WHAT YOU ARE ASKED TO DO = Output each record verbatim, with pictures left out.

(Saved entries)
_ _ _ _

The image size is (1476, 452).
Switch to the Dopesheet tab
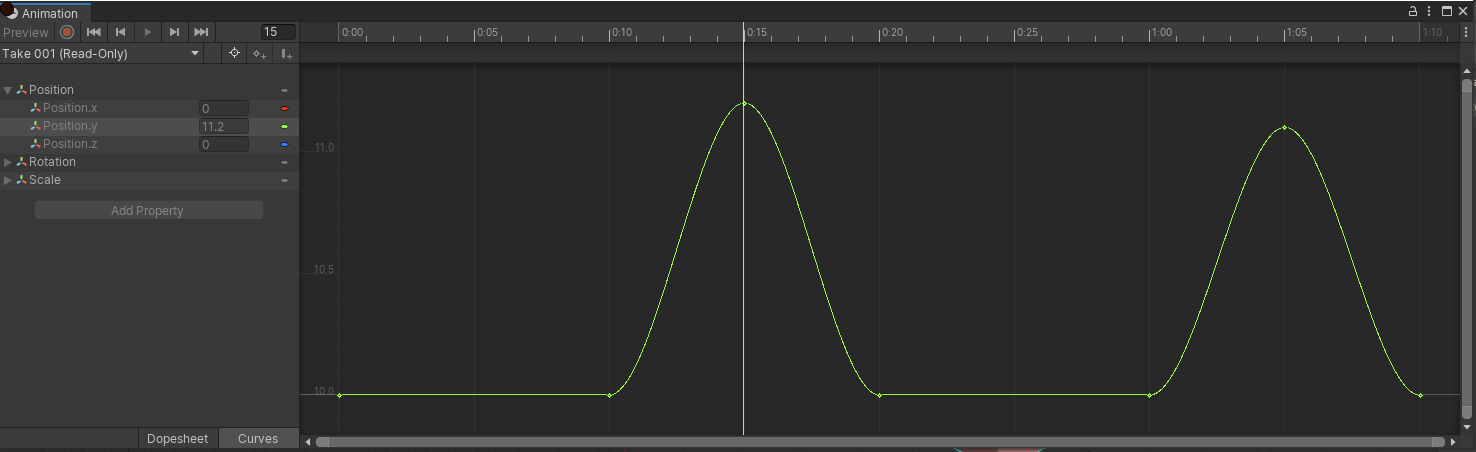(178, 439)
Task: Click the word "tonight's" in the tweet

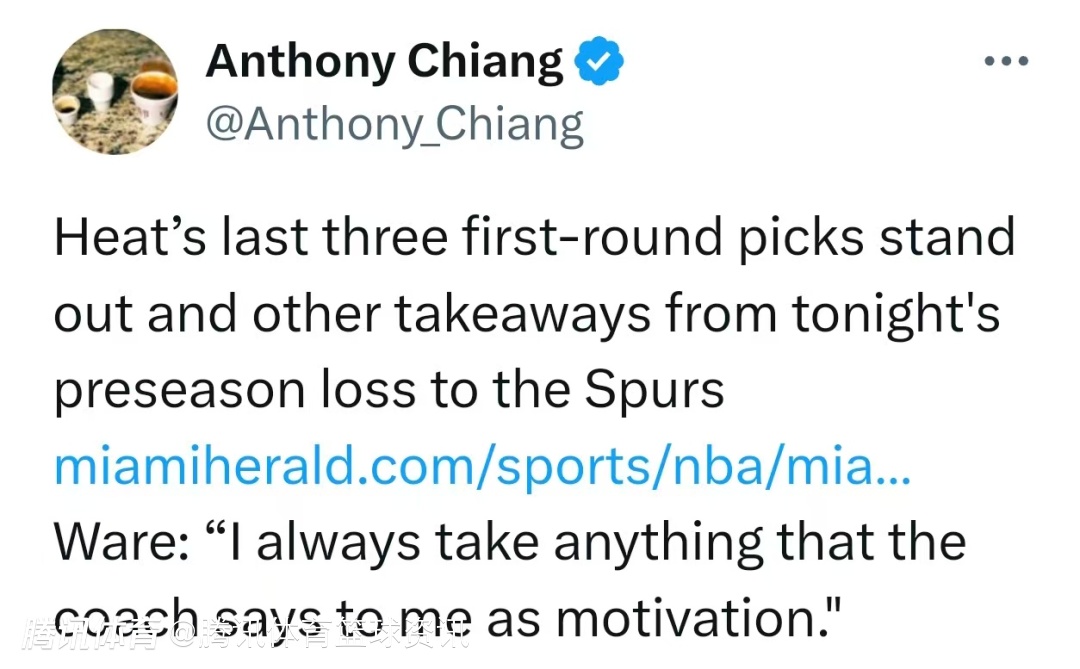Action: 895,315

_ _ _ _

EXPECTED ANSWER =
The image size is (1476, 452).
Switch to the Dopesheet tab
(178, 439)
Task: Click the word "tonight's" in the tweet

Action: 895,315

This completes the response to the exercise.